■ 待办任务 ■
A) 用两句话概括下面这篇关于MDT运行报错的帖子。
B) 这篇关于MDT运行报错的帖子在哪里停下，就从那里接着往下写。

在MDT 运行的时候出现了一个问题:
Traceback (most recent call last):
File "/scratch/users/czakka/MDT/scripts/image_train.py", line 100, in <module>
main()
File "/scratch/users/czakka/MDT/scripts/image_train.py", line 46, in main
TrainLoop(
File "/scratch/users/czakka/MDT/masked_diffusion/train_util.py", line 178, in run_loop
self.run_step(batch, cond)
File "/scratch/users/czakka/MDT/masked_diffusion/train_util.py", line 192, in run_step
self.forward_backward(batch, cond)
File "/scratch/users/czakka/MDT/masked_diffusion/train_util.py", line 231, in forward_backward
losses = compute_losses()
File "/scratch/users/czakka/MDT/masked_diffusion/respace.py", line 97, in training_losses
return super().training_losses(self._wrap_model(model), *args, **kwargs)
File "/scratch/users/czakka/MDT/masked_diffusion/gaussian_diffusion.py", line 747, in training_losses
model_output = model(x_t, t, **model_kwargs)
File "/scratch/users/czakka/MDT/masked_diffusion/respace.py", line 128, in call
return self.model(x, new_ts, **kwargs)
File "/home/users/czakka/.local/lib/python3.9/site-packages/torch/nn/modules/module.py", line 1501, in _call_impl
return forward_call(*args, **kwargs)
File "/home/users/czakka/.local/lib/python3.9/site-packages/torch/nn/parallel/distributed.py", line 1156, in forward
output = self._run_ddp_forward(*inputs, **kwargs)
File "/home/users/czakka/.local/lib/python3.9/site-packages/torch/nn/parallel/distributed.py", line 1110, in _run_ddp_forward
return module_to_run(*inputs[0], **kwargs[0]) # type: ignore[index]
File "/home/users/czakka/.local/lib/python3.9/site-packages/torch/nn/modules/module.py", line 1501, in _call_impl
return forward_call(*args, **kwargs)
File "/scratch/users/czakka/MDT/masked_diffusion/models.py", line 444, in forward
y = self.y_embedder(y, self.training) # (N, D)

■ 记录数据 ■

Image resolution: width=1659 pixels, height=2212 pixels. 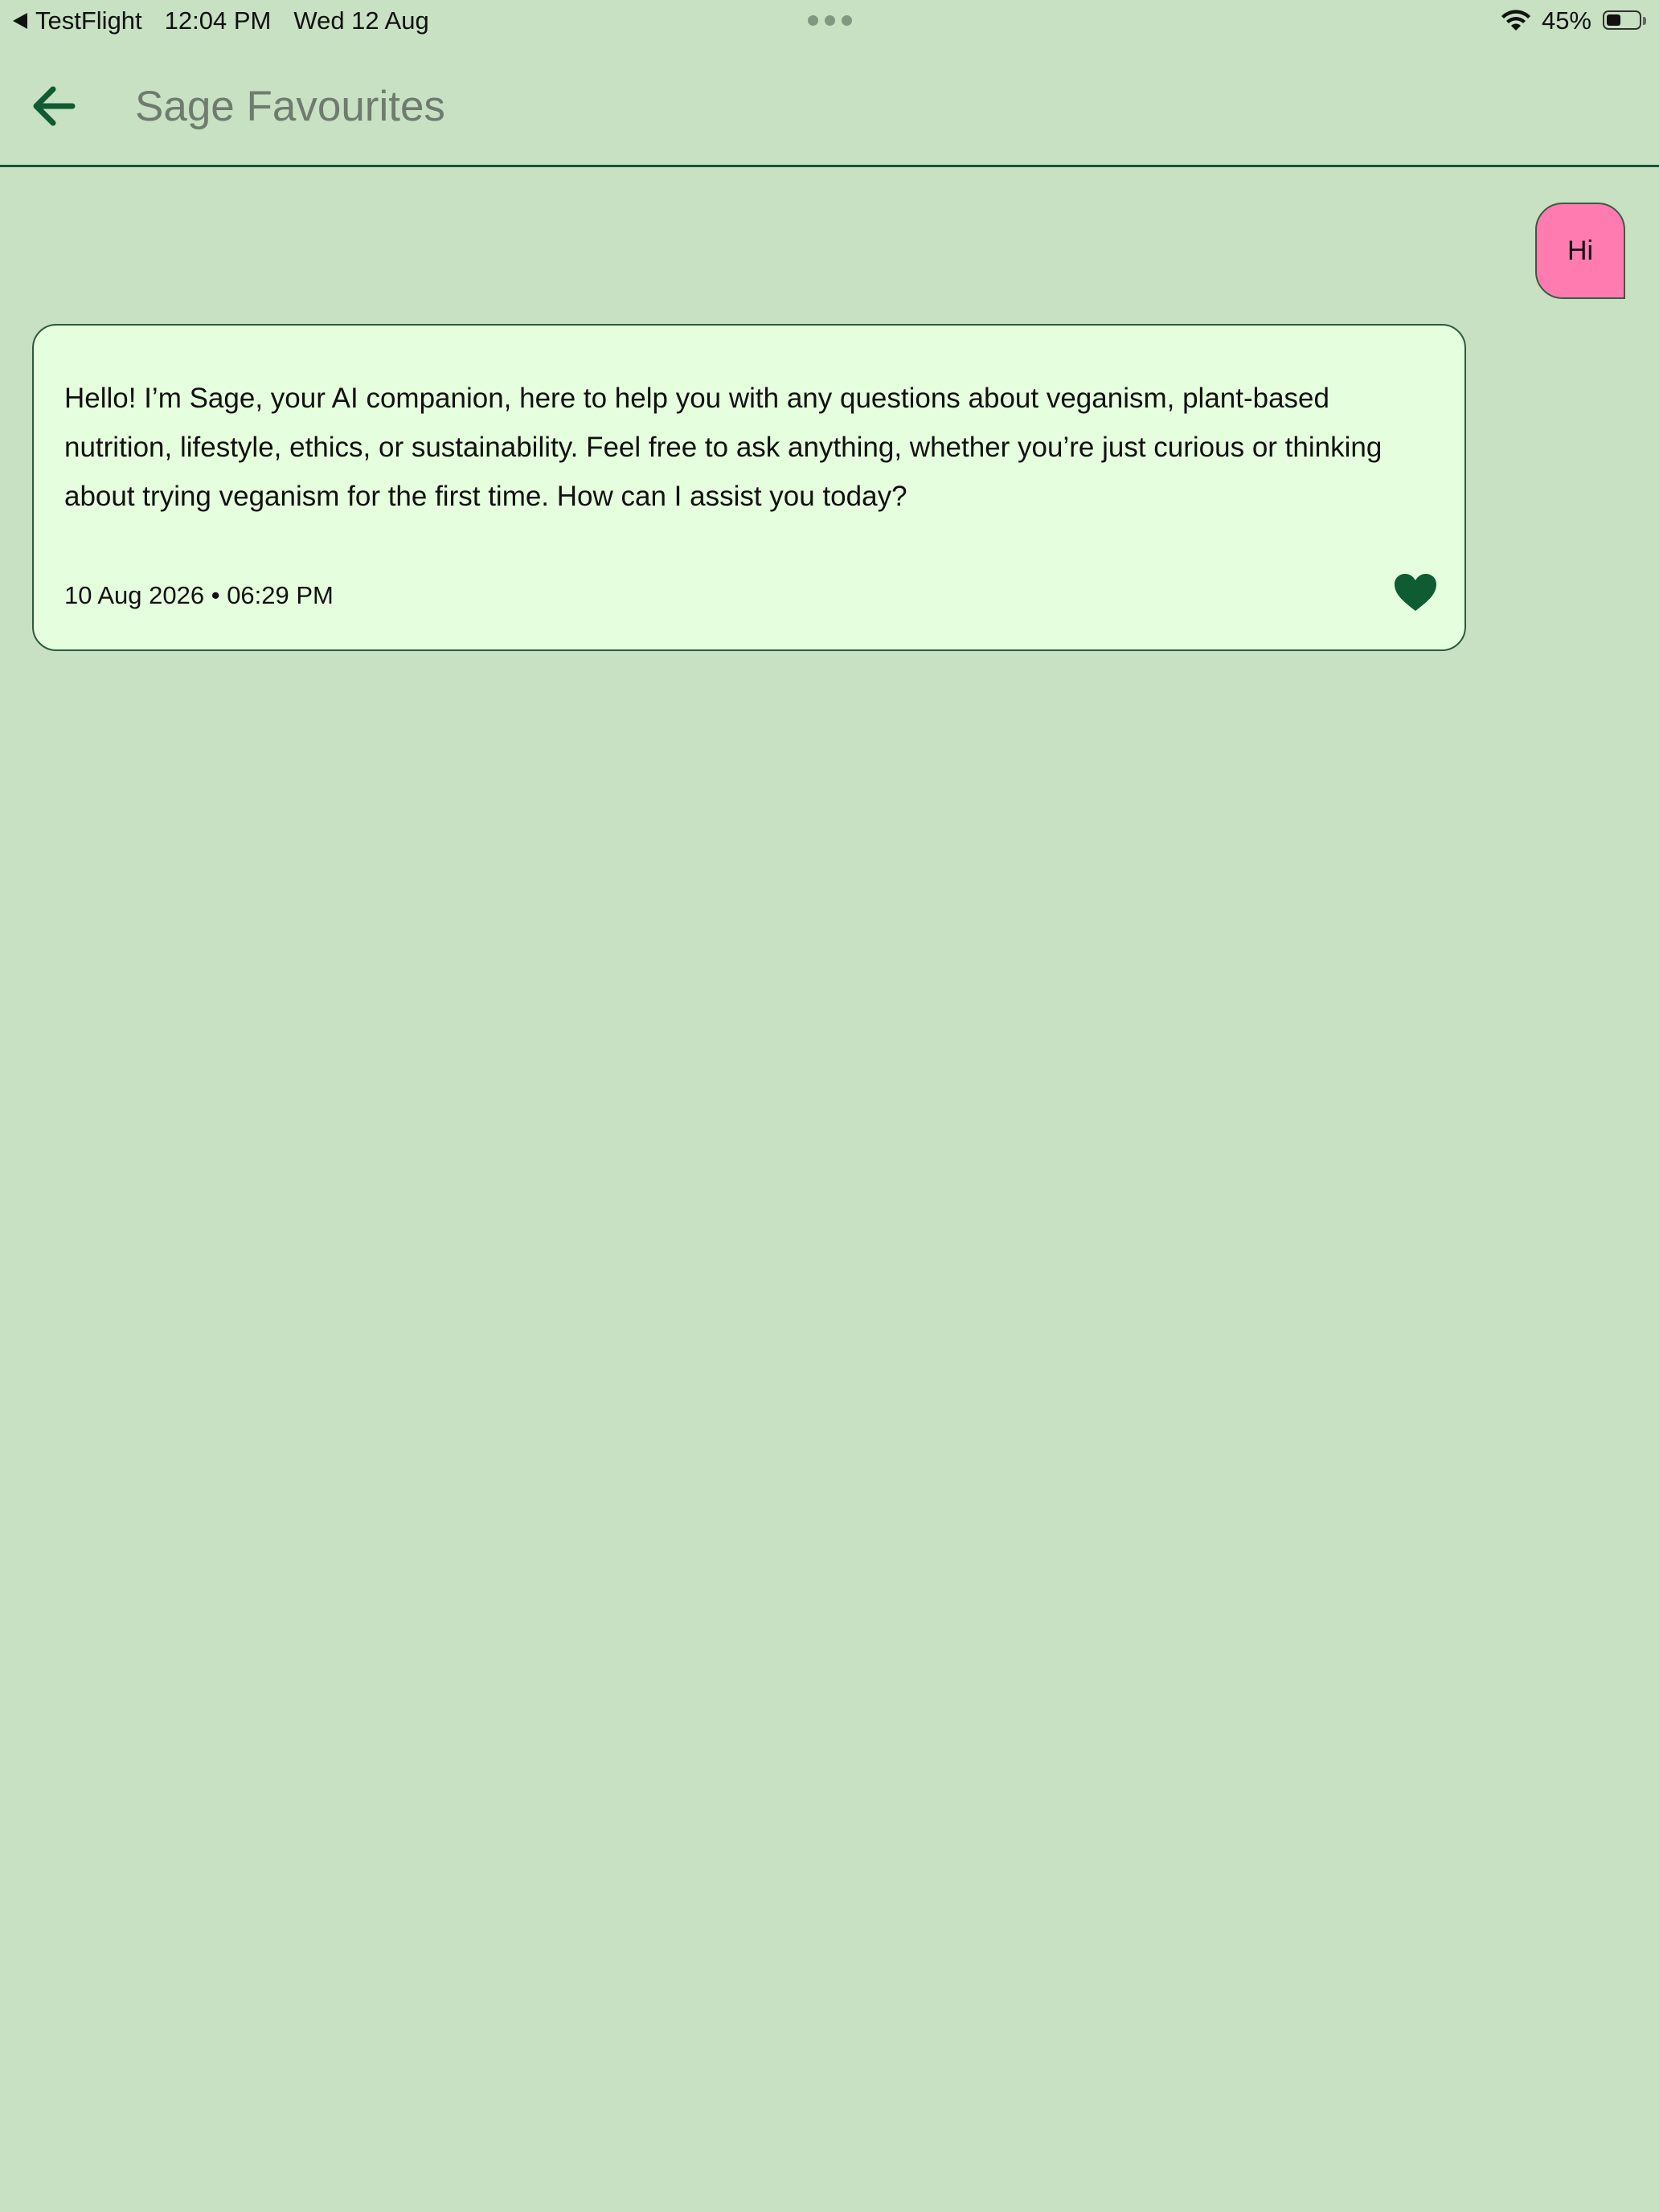 What do you see at coordinates (218, 20) in the screenshot?
I see `status-time: 12:04 PM` at bounding box center [218, 20].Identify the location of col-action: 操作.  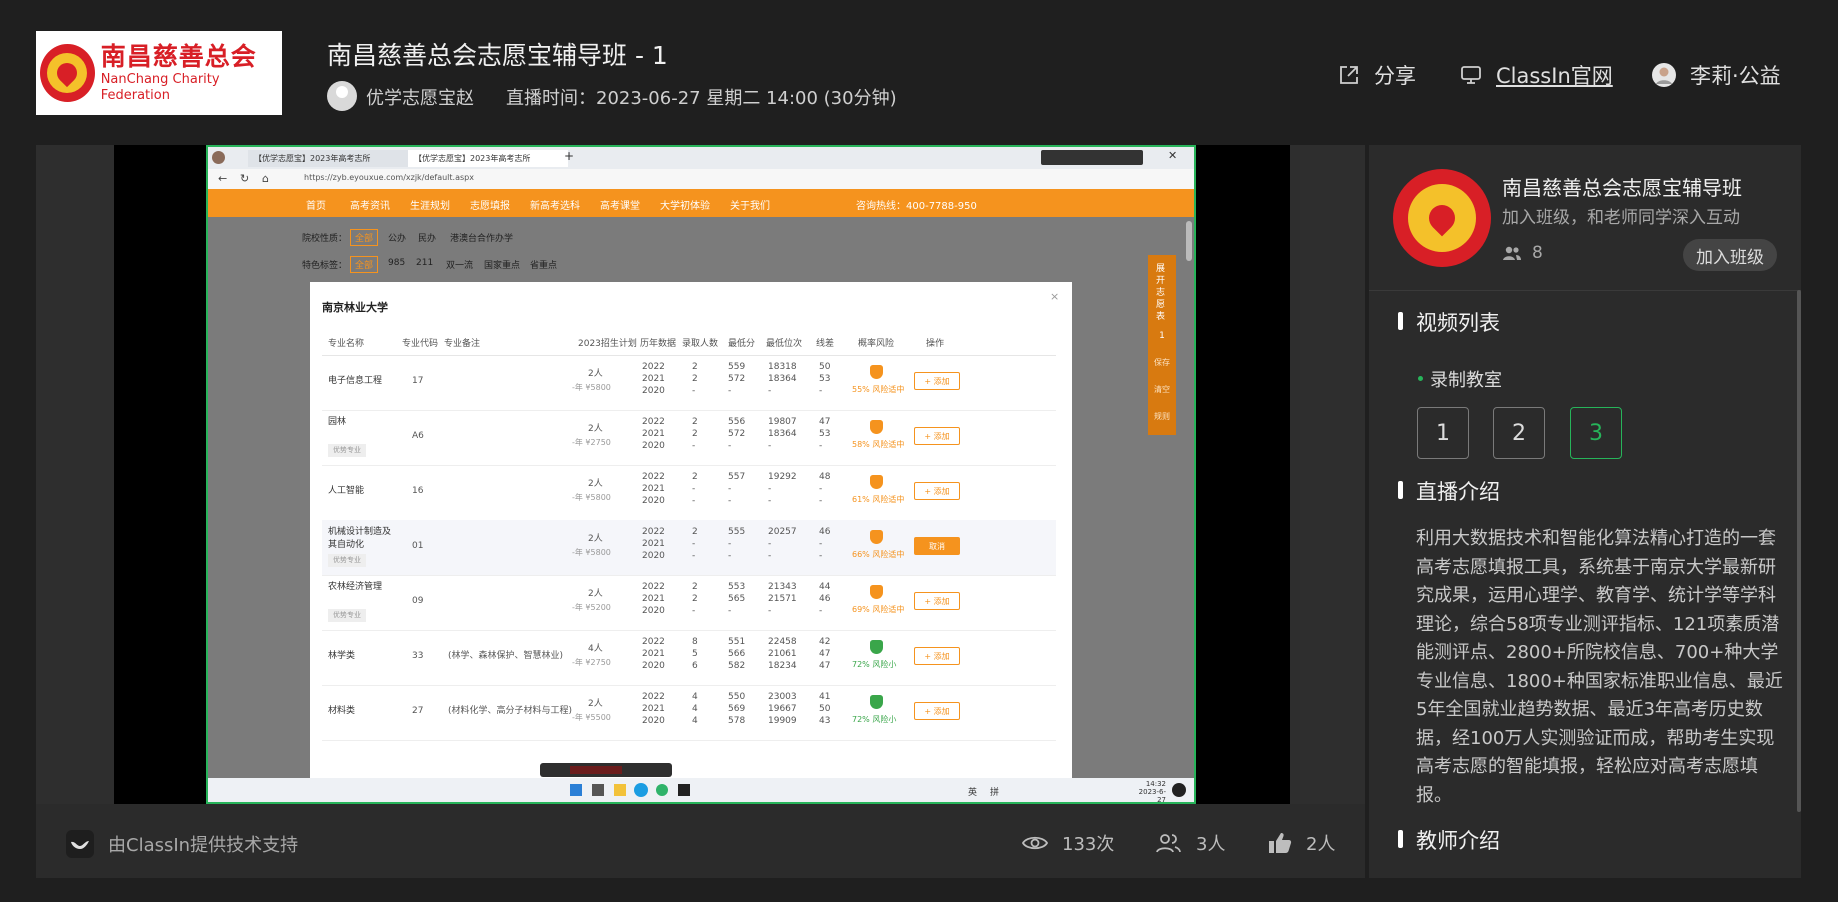
(936, 344).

■ 答案列表 ■
A) 帖子说MDT运行时出现了一个问题，并贴出了一段Python回溯信息。调用从 scripts/image_train.py 的 main 开始，经过 train_util.py 中的 run_loop、run_step 和 forward_backward，以及 respace.py、gaussian_diffusion.py 和 torch 的分布式模块，最后一条记录指向 models.py 第444行 forward 中的 self.y_embedder(y, self.training)。

B)
File "/home/users/czakka/.local/lib/python3.9/site-packages/torch/nn/modules/module.py", line 1501, in _call_impl
return forward_call(*args, **kwargs)
File "/scratch/users/czakka/MDT/masked_diffusion/models.py", line 191, in forward
embeddings = self.embedding_table(labels)
File "/home/users/czakka/.local/lib/python3.9/site-packages/torch/nn/modules/module.py", line 1501, in _call_impl
return forward_call(*args, **kwargs)
File "/home/users/czakka/.local/lib/python3.9/site-packages/torch/nn/modules/sparse.py", line 162, in forward
return F.embedding(
File "/home/users/czakka/.local/lib/python3.9/site-packages/torch/nn/functional.py", line 2210, in embedding
return torch.embedding(weight, input, padding_idx, scale_grad_by_freq, sparse)
RuntimeError: CUDA error: device-side assert triggered
CUDA kernel errors might be asynchronously reported at some other API call, so the stacktrace below might be incorrect.
For debugging consider passing CUDA_LAUNCH_BLOCKING=1.Compile with `TORCH_USE_CUDA_DSA` to enable device-side assertions.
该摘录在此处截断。